Rescue workers look for bodies after a plane crash in the municipality of La Union, Department of Antioquia, Colombia on November 29. An aviation authority official was arrested for allegedly licensing the doomed plane despite circumstances that should have prohibited the plane from taking off, such as not enough fuel. Photo by Luis Eduardo Noriega A./European Pressphoto Agency

SUCRE, Bolivia, Dec. 12 (UPI) — Bolivian authorities said former civil aviation official Gustavo Vargas Villegas has been arrested in connection to the LaMia Airlines plane crash in Colombia in which 71 people died.

Vargas Villegas was arrested on allegations he misused his influence to authorize a license for the plane. Vargas Villegas is the son of Gustavo Vargas Gamboa, the general director of LaMia Airlines who was arrested last week following the fatal crash.

“I am innocent. I did not authorize the operating licenses,” Vargas Villegas said following his arrest. His father has also denied wrongdoing.

Celia Castedo, who also worked for Bolivia’s Directorate General of Civil Aviation, also faces arrest. She worked on the plane’s flight plan before takeoff and warned the plane barely had enough fuel to reach its destination in Colombia.

Castedo said she was pressured by her bosses to change a flight report she made at the time. She fled the country to Brazil where she seeks asylum.

Bolivian Minister of Defense Reymi Ferreira on Sunday said the crash is murder.

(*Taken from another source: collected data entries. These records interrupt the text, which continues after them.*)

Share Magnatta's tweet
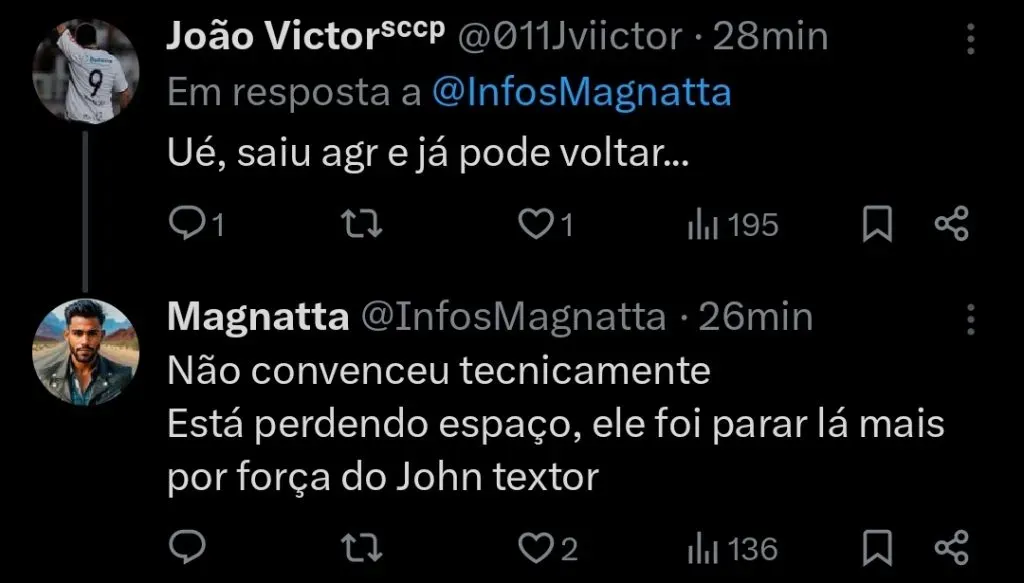Image resolution: width=1024 pixels, height=583 pixels. coord(951,547)
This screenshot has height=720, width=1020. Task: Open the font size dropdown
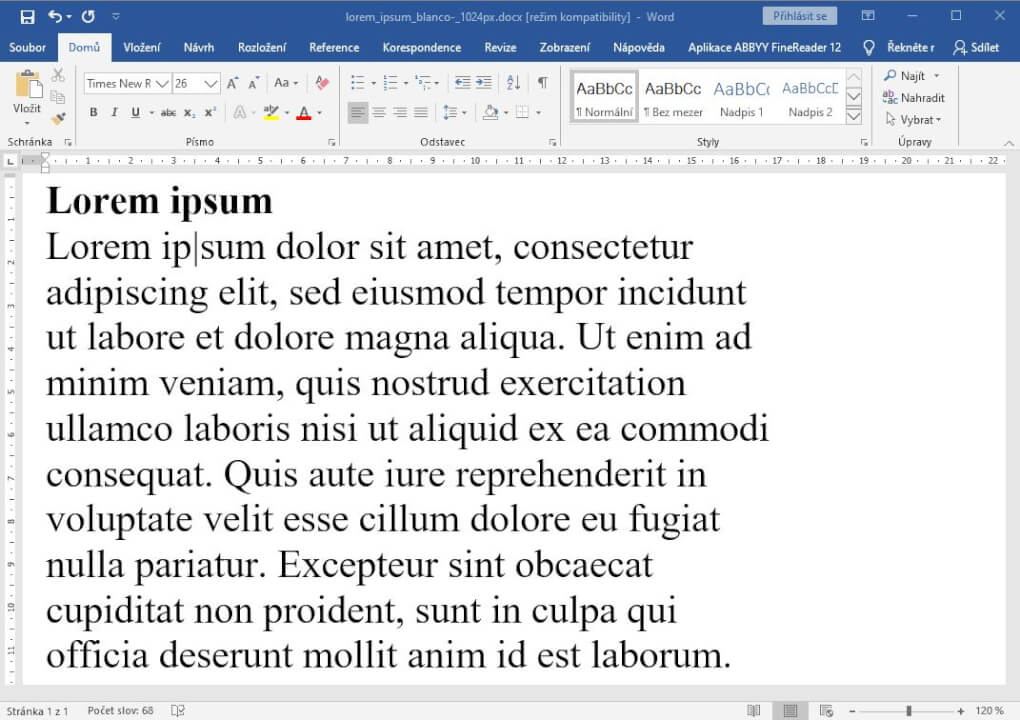click(211, 81)
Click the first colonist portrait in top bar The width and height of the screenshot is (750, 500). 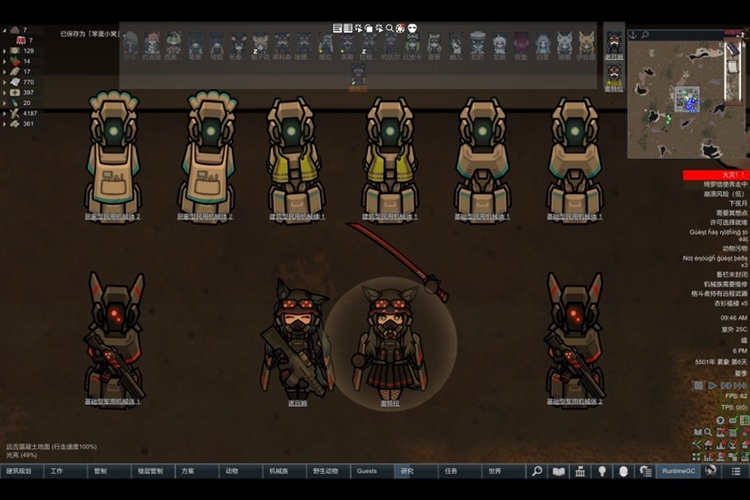[x=129, y=43]
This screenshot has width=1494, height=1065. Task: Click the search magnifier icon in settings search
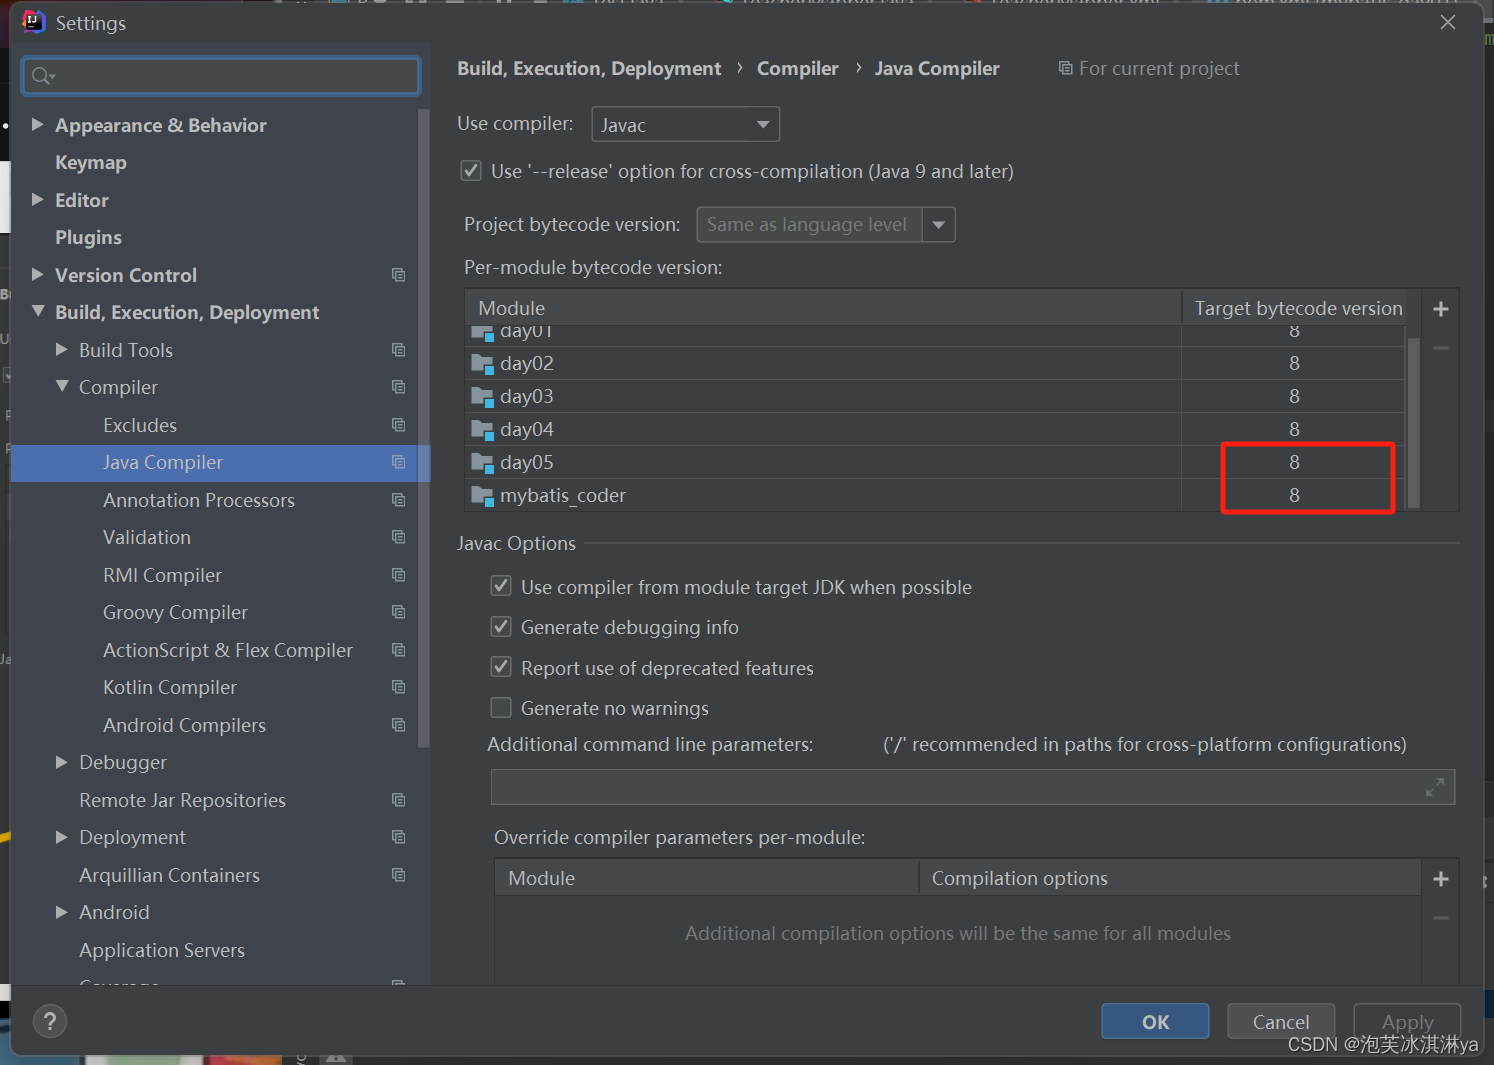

“The murderers are dead but they have accomplices. There are operators who allowed, approved, had not stopped that flight … who have casually left, escaped and asked for political asylum,” Ferreira said during a interview with state-run ERBOL radio.

Ferreira said there were no mechanical or technical failures in the tragedy — just the pilot’s negligence. Ferreira said the pilot, who was a part owner of LaMia Airlines, also did not immediately reveal that the plane was in an ongoing emergency due to limited fuel to avoid facing sanctions against the company.

The LaMia Flight 2933 charter plane, headed from Bolivia to Medellin for the championship match of the Copa Sudamericana, crashed Nov. 28 into mountainous terrain near Rionegro, Colombia. Most of the victims were members of the Chapecoense Brazilian soccer team — 19 of which were players and 25 of which were team executives. Six people survived.